**Yapılacaklar:**
1. Yavuz ile Muhyiddin-i Arabi'nin kabrini anlatan metne göre Şam'ın ileri gelenleri, kabrin bulunduğu yerin o sırada ne olduğunu söylediler?
2. Yavuz ile Muhyiddin-i Arabi'nin kabrini anlatan metnin "Sin Şın’a Girince" ile başlayıp "gözle bakılmadığını anlattılar." ile biten bölümünü yeniden yazın ve "çöplük" ifadesini "harabe" ile değiştirin.
3. Yavuz ile Muhyiddin-i Arabi'nin kabrini anlatan metni kaldığı yerden sürdürün.

**Sayfa:**
Sin Şın’a Girince
Yavuz Sultan Selim Han, Mısır’a açtığı sefer sırasında Halep’ten Şam’a doğru giderken, yolda, hayatına Şam’da son verilen Muhyiddin-i Arabi Hazretleri’ni ve onun Yavuz’u işaret eden sözlerini hatırladı.
“Sin, Şın’a girdiğinde Muhyiddin‘in kabri meydana çıkar” sözü Yavuz’un dikkatini çekmişti.
Bu işaret zaman zaman aklına takılıp duruyordu. Şam’a vardığında oranın alim ve velileriyle görüşmelerde bulundu. Söz dolaşıp Muhyiddin-i Arabi Hazretlerine de geldi Şam’ın ileri gelenleri, Hazretin kabrinin bulunduğu yerin halen çöplük olduğunu, hadiseden o güne kadar hazrete iyi gözle bakılmadığını anlattılar.
Yavuz Selim Han, derhal harekete geçip kabrin yerini tesbit ettirdi. Oraya hemen bir türbe ve yanı başına büyük bir cami ve imaret inşaatı başlattı. Zamanımıza kadar muhteşem bir şekle gelen türbe, cami ve imaret, külliye olarak ortaya çıktı.

**Kaynak Veriler:**
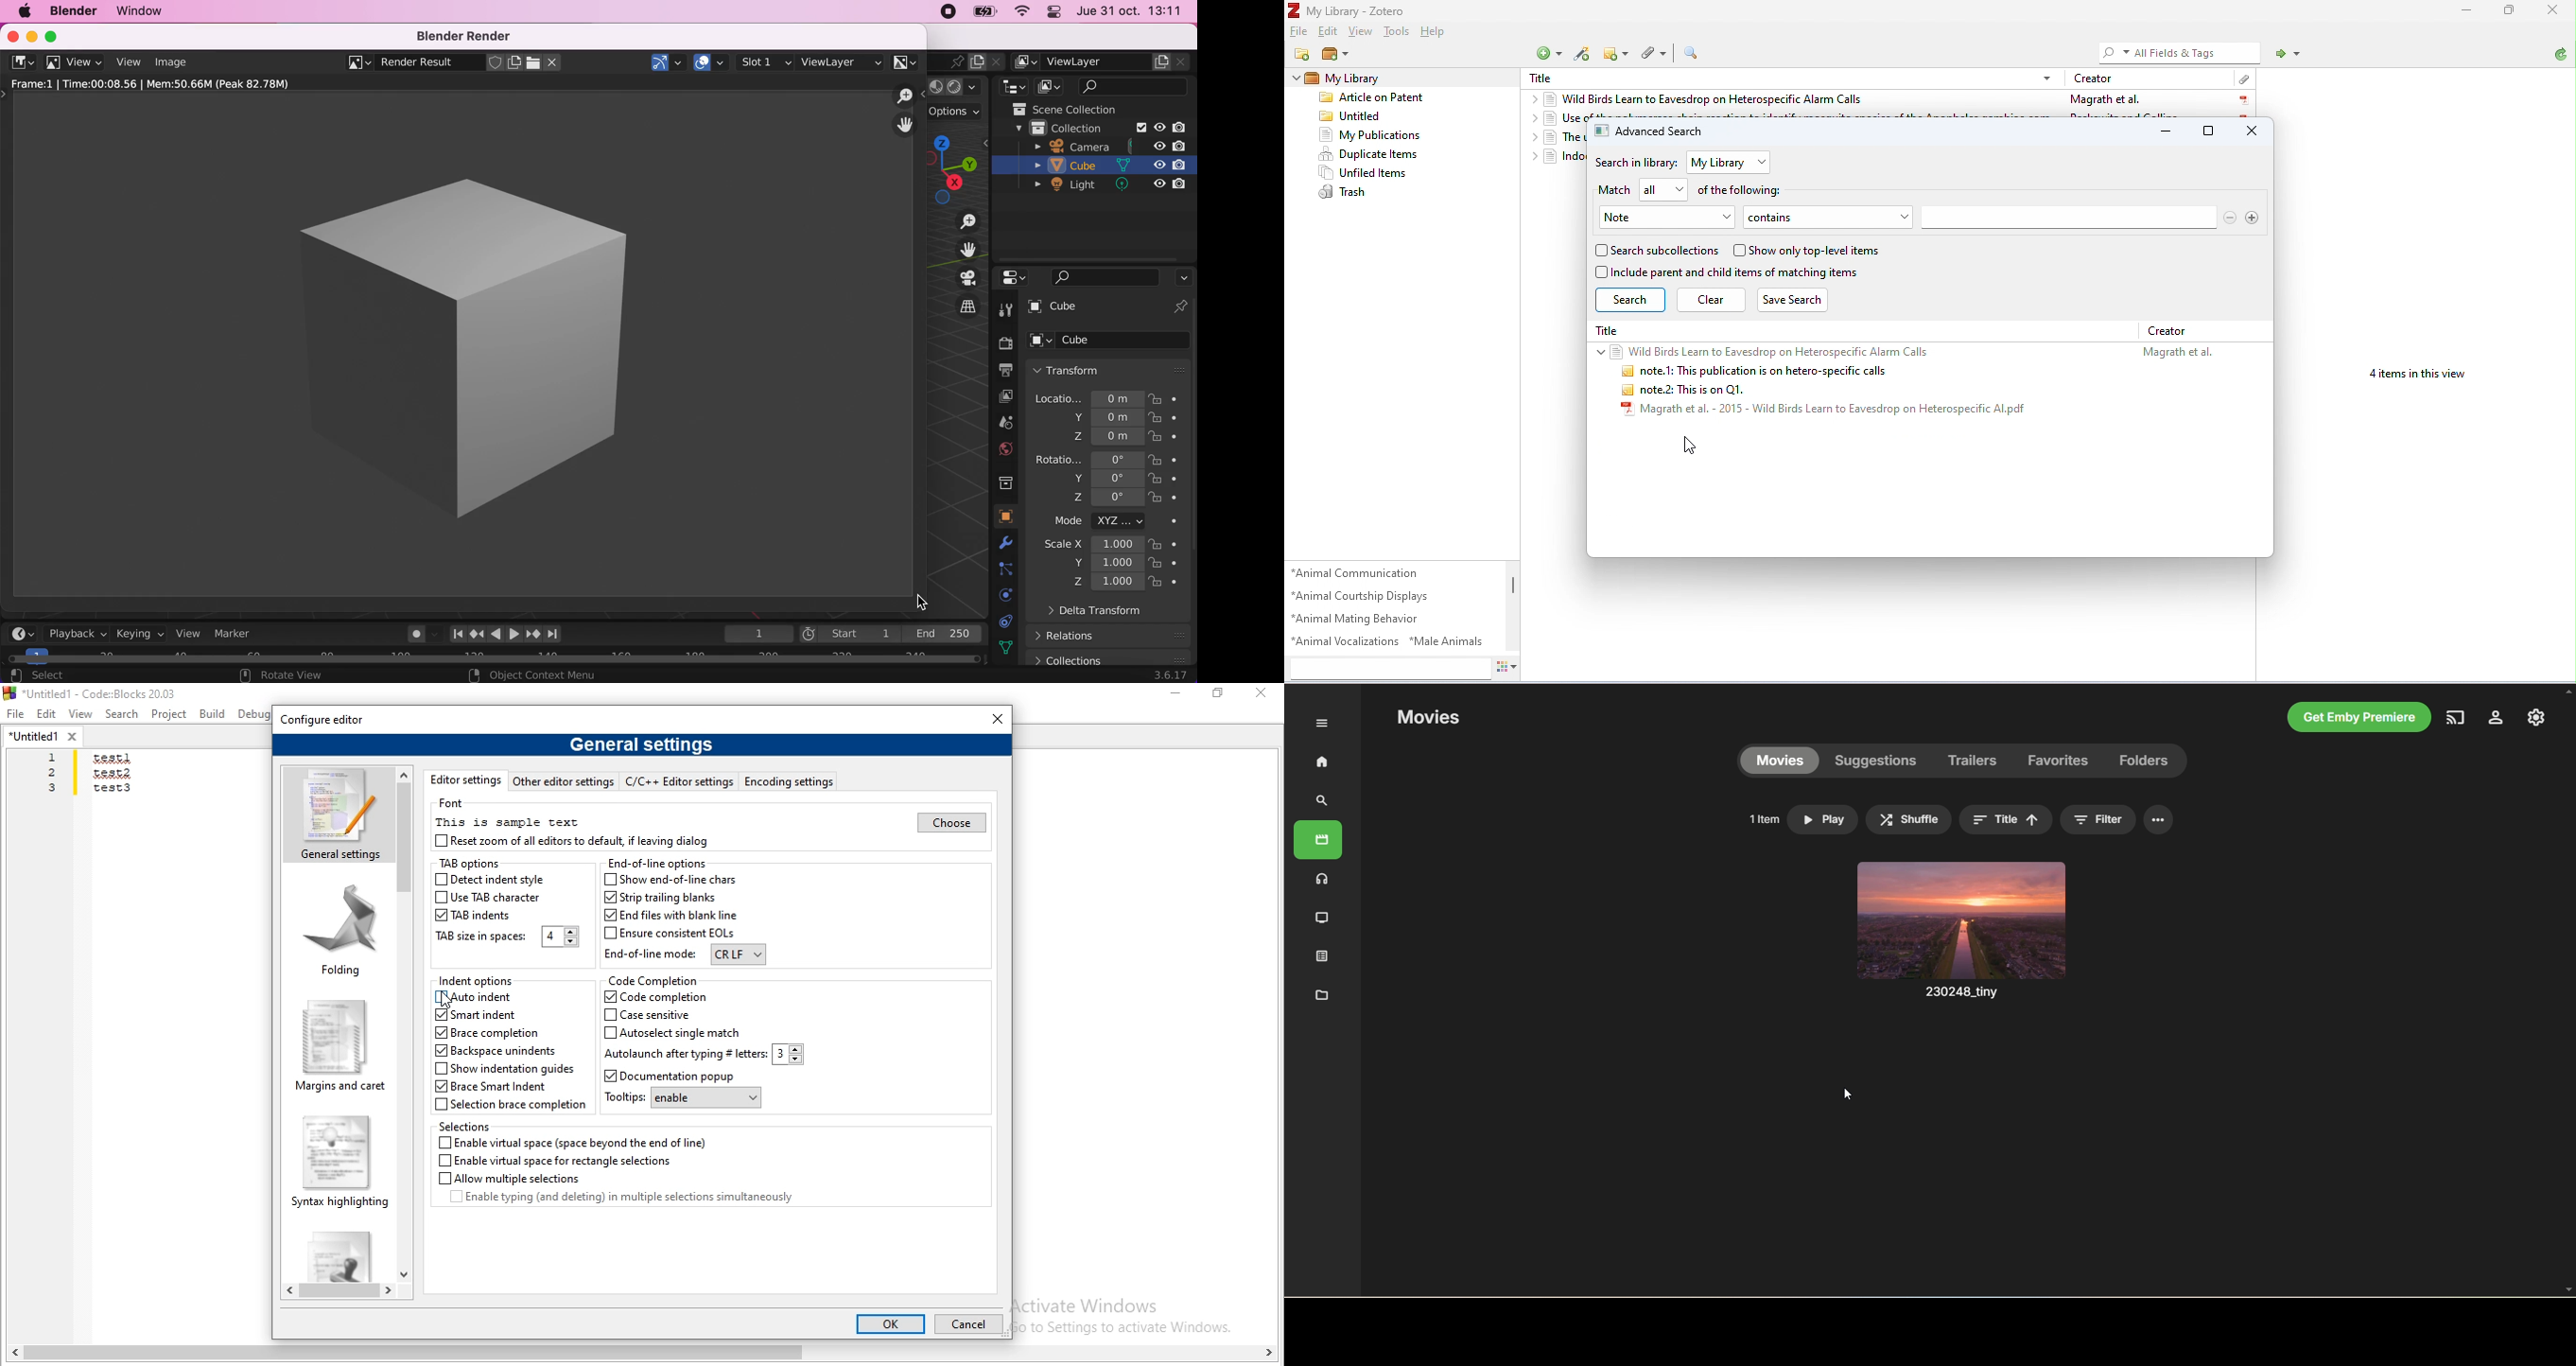 The height and width of the screenshot is (1372, 2576). Describe the element at coordinates (1655, 54) in the screenshot. I see `add attachment` at that location.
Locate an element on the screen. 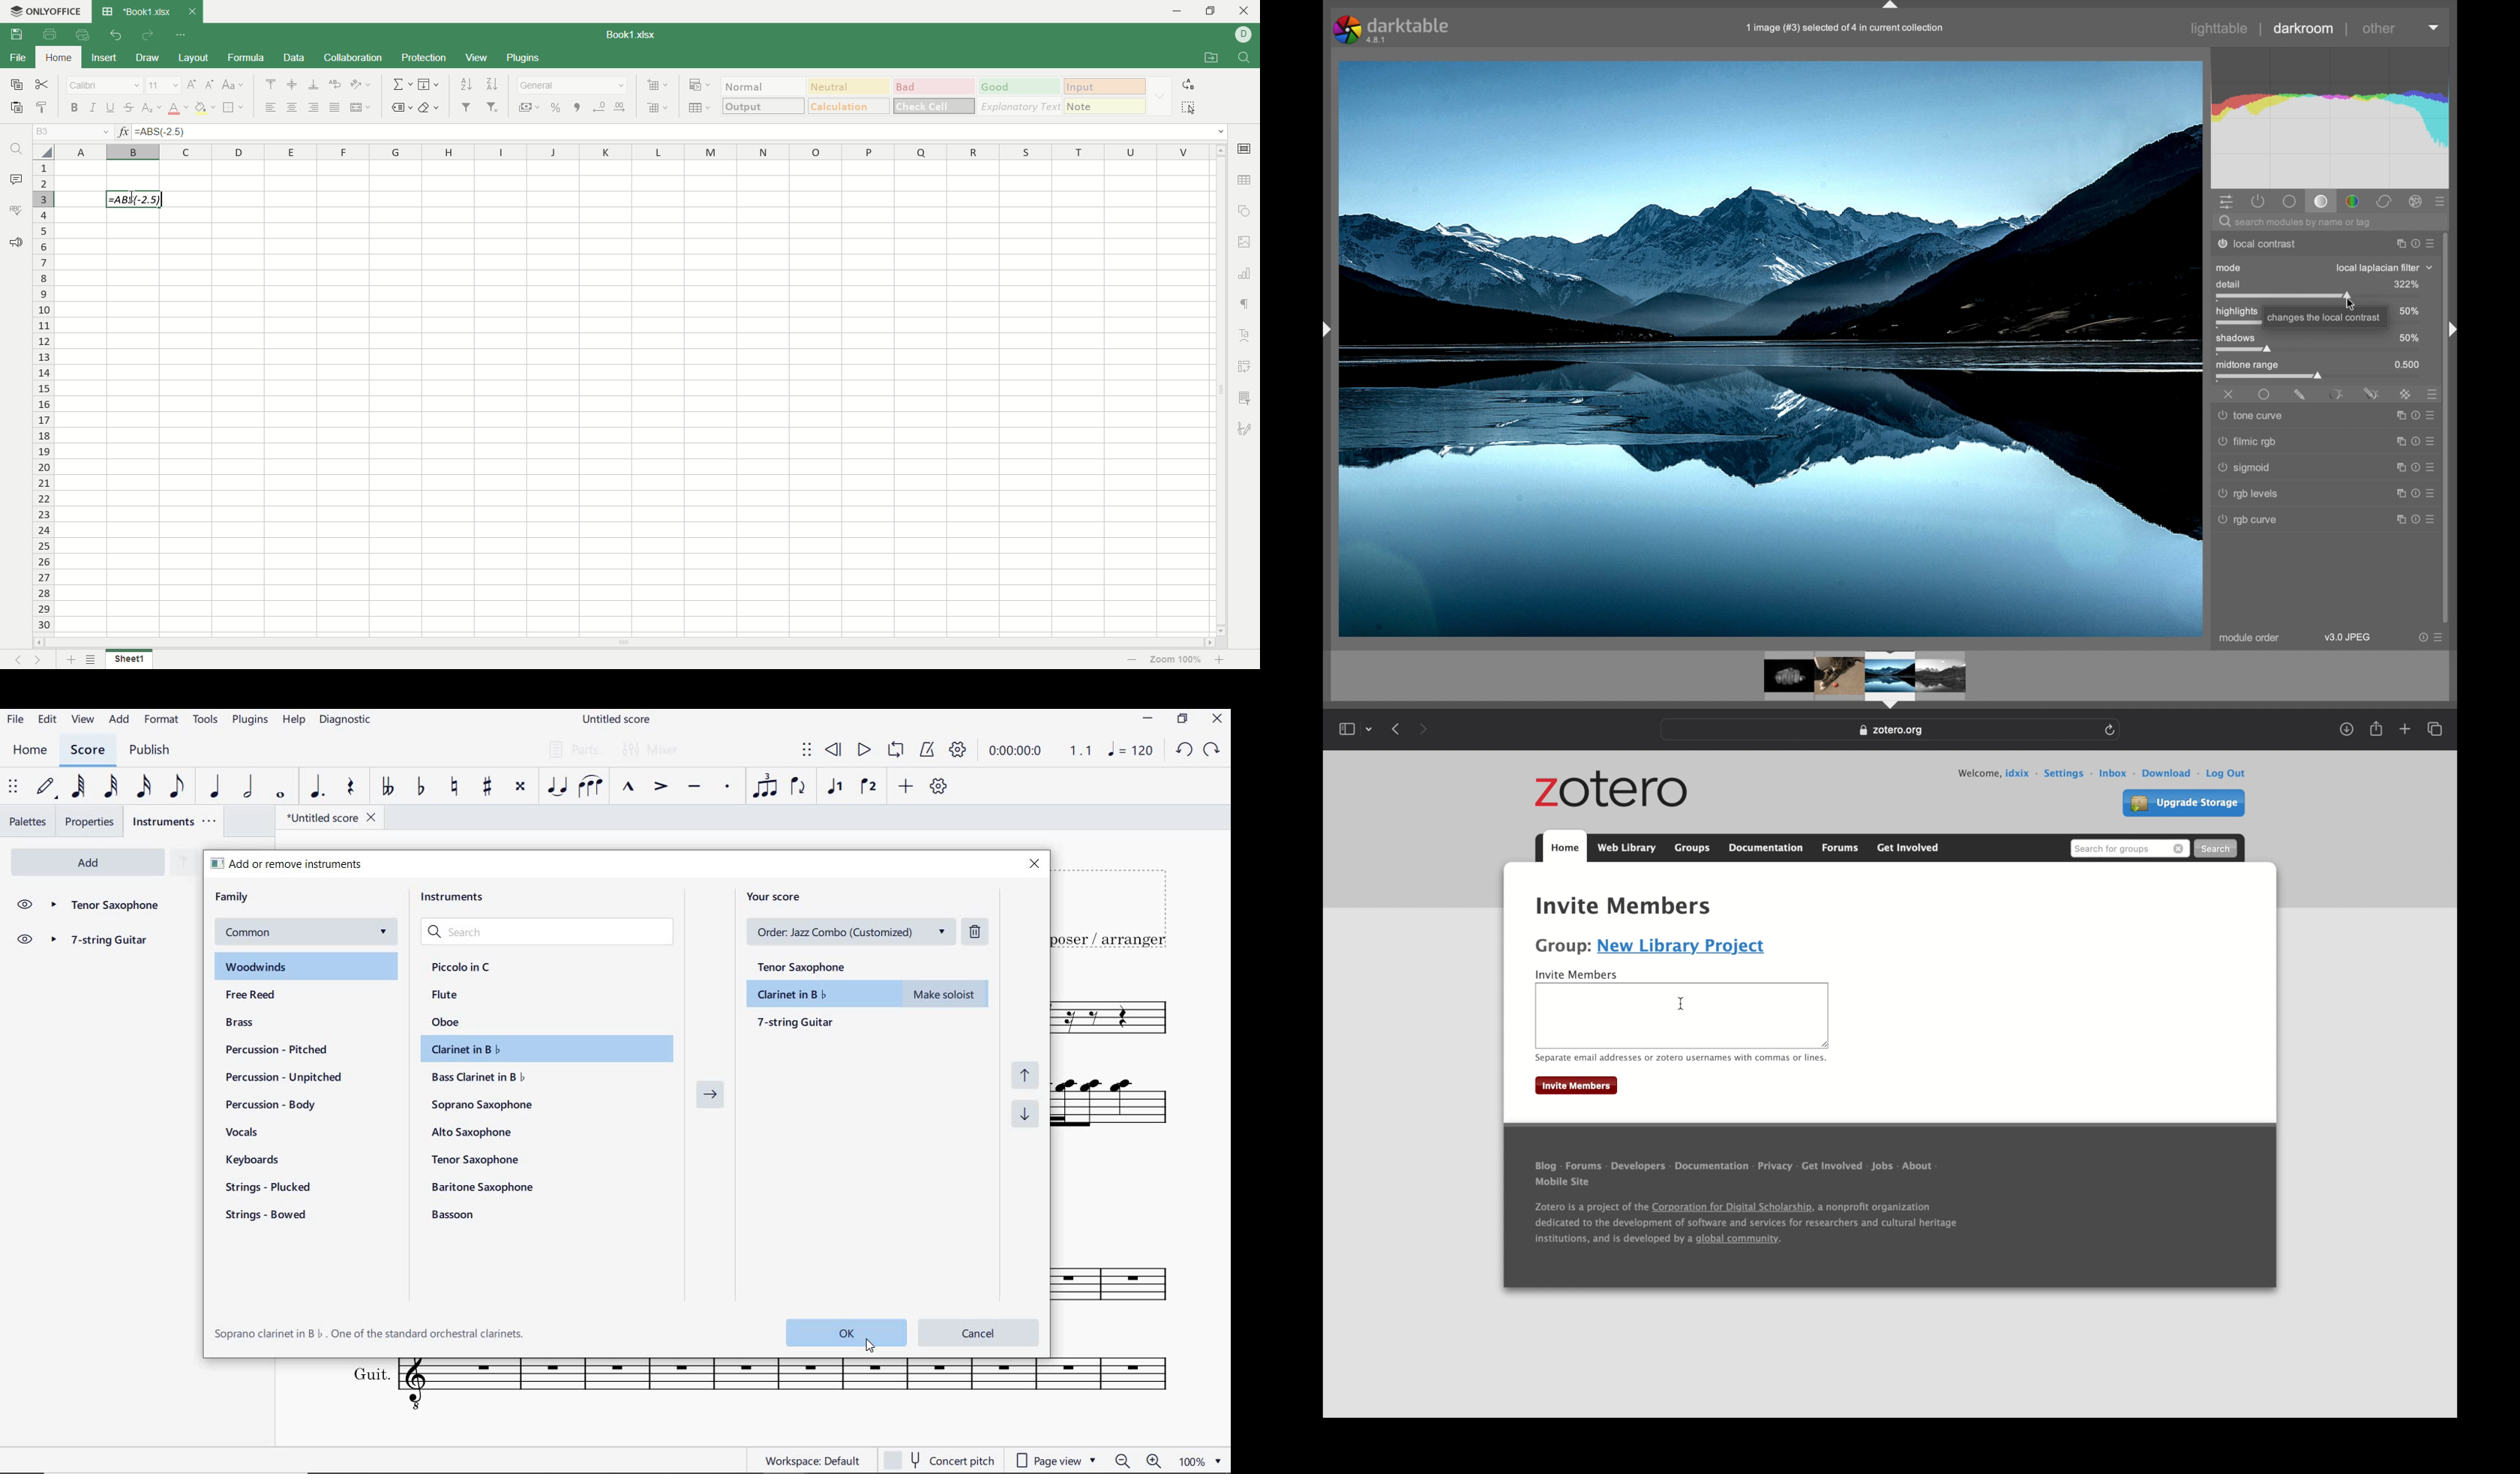 The width and height of the screenshot is (2520, 1484). new tab is located at coordinates (2404, 729).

**Yanıtlar:**
1. Kabrin bulunduğu yerin halen çöplük olduğunu söylediler.

2.
Sin Şın’a Girince
Yavuz Sultan Selim Han, Mısır’a açtığı sefer sırasında Halep’ten Şam’a doğru giderken, yolda, hayatına Şam’da son verilen Muhyiddin-i Arabi Hazretleri’ni ve onun Yavuz’u işaret eden sözlerini hatırladı.
“Sin, Şın’a girdiğinde Muhyiddin‘in kabri meydana çıkar” sözü Yavuz’un dikkatini çekmişti.
Bu işaret zaman zaman aklına takılıp duruyordu. Şam’a vardığında oranın alim ve velileriyle görüşmelerde bulundu. Söz dolaşıp Muhyiddin-i Arabi Hazretlerine de geldi Şam’ın ileri gelenleri, Hazretin kabrinin bulunduğu yerin halen harabe olduğunu, hadiseden o güne kadar hazrete iyi gözle bakılmadığını anlattılar.

3.
Ayrıca, Muhyiddin Arabi Hazretlerinin vefatından önce ayağını yere vurarak:
-“Sizin taptığınız benim ayağım altındadır”
buyurduğu yeri tesbit ettirip kazdırdı. Oradan küp içinde altın çıktı. bundan Muhyiddin-i Arabi Hazretleri’nin:
“Siz Allah Teâla’ya değil de paraya tapıyorsunuz”
demek istediği anlaşıldı. Gerçekten de idamına sebep, hazretin bu sözleri olmuştu.
Selim Han, çıkan altınları Şam’ın fakirlerine dağıttı. “Sin” den maksadın Selim, “Şın” dan maksadın da Şam olduğu kesin olarak ortaya çıkmıştı. Yavuz Sultan Selim Han, bu sırada Şam’da üç ay kadar kalmıştır.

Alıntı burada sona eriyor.